- A survey of corporate retail professionals conducted by Wakefield Research and Bossa Nova Robotics found 73% of respondents consider inaccurate forecasting "a constant issue" for their store. Another 66% said the same for price inaccuracy, and 65% said they struggle with the ability to track inventory through their supply chain.
- It also found that 87% of respondents consider inaccurate inventory a larger factor in revenue loss than theft. The survey has a sample size of 100, a margin of error of 9.8% and was conducted online.
- What companies should do about this was less clear from the survey results. It found 67% of retailers agree that analyzing inventory is not an effective use of employee time, but 70% also agree automating the monitoring of on-shelf conditions is not worth the investment. It did find that 74% of retailers think robots, if used in their stores, would increase inventory accuracy.
Bossa Nova is not exactly an independent arbitrator in the case of using automation to improve on-self inventory — they sell a robot that does just this. But these numbers do tell us something: retailers struggle with inventory, they think automation can help, but they think it's too expensive right now.
The benefit these companies see in the investment? Data.
Shelf-scanning robots provide insight into what products are on the shelf, which provides greater insight into what is selling.

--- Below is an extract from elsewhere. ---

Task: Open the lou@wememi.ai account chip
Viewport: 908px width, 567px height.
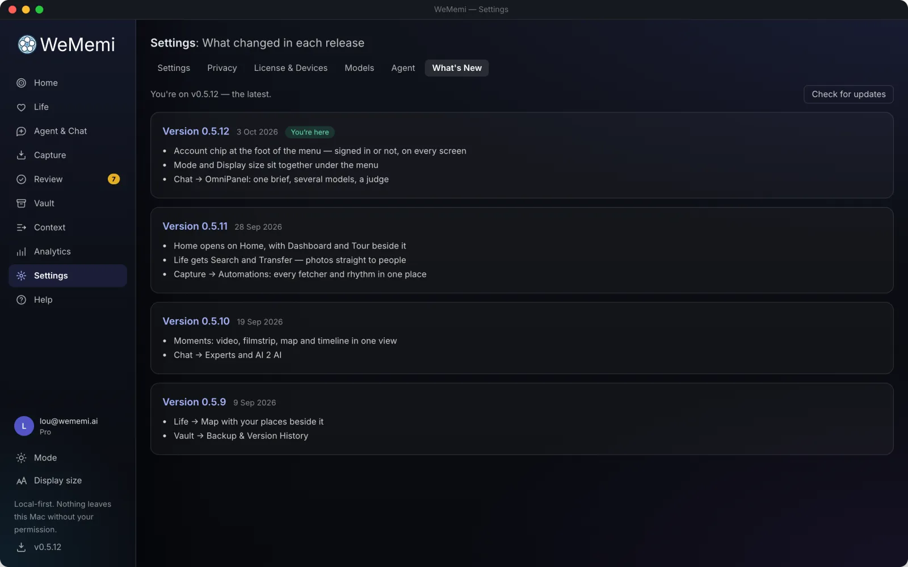Action: pos(68,426)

This is all information retailers can share with suppliers.
"We’re more interested in the big data portion of this and understanding what we can do with that data once we get it back," Dave Steck, vice president of IT and infrastructure with Schnucks, told Grocery Dive earlier this year. Schnucks has a Simbe Robotics Tally robot taking inventory in stores.

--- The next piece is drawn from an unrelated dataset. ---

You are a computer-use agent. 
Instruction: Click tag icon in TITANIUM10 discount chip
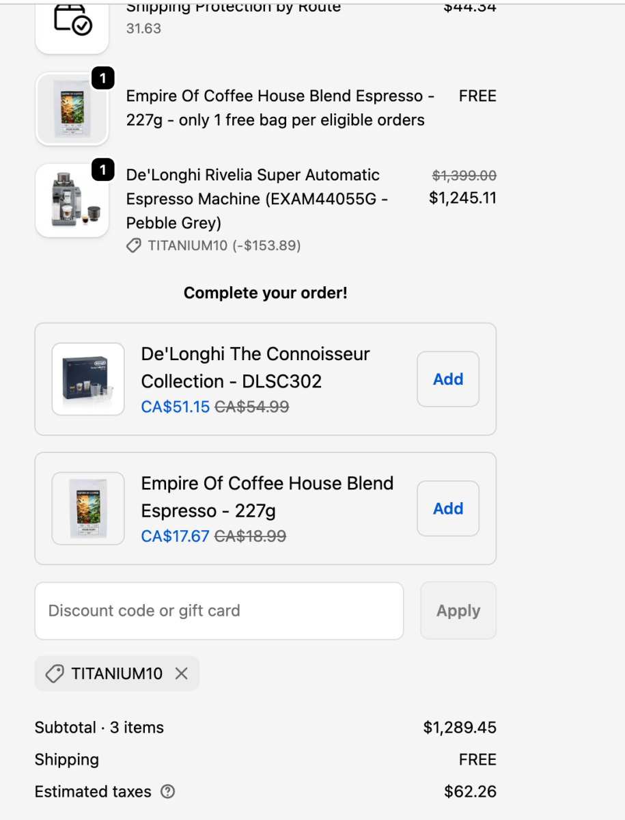coord(55,674)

Forecasting, like all statistics, is not an exact science. (That's why this survey has a margin of error.) So there are some changes to demand retailers will never see coming.

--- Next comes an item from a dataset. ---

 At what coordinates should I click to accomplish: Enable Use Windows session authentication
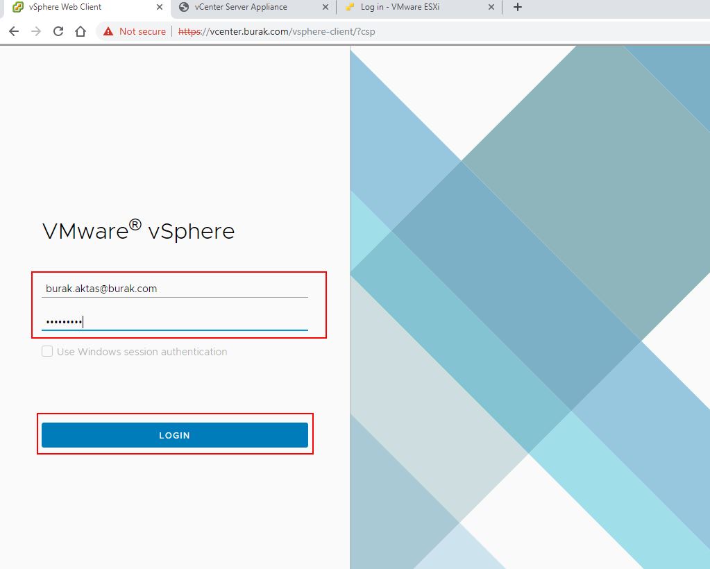pos(47,352)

But there are examples of forecasts that have become increasingly accurate over the years thanks to improvements in data collection. For example, weather forecasts are accurate about 80% of the time, which is impressive. This is thanks to a web of satellites and other devices collecting data that are the fuel for forecasting models run on government supercomputers.
If retailers want to improve their inventory forecasting, then more and better data will probably play an important role in making that happen. Whether that will be collected by an aisle roaming robot ... that will be up to each individual retailer.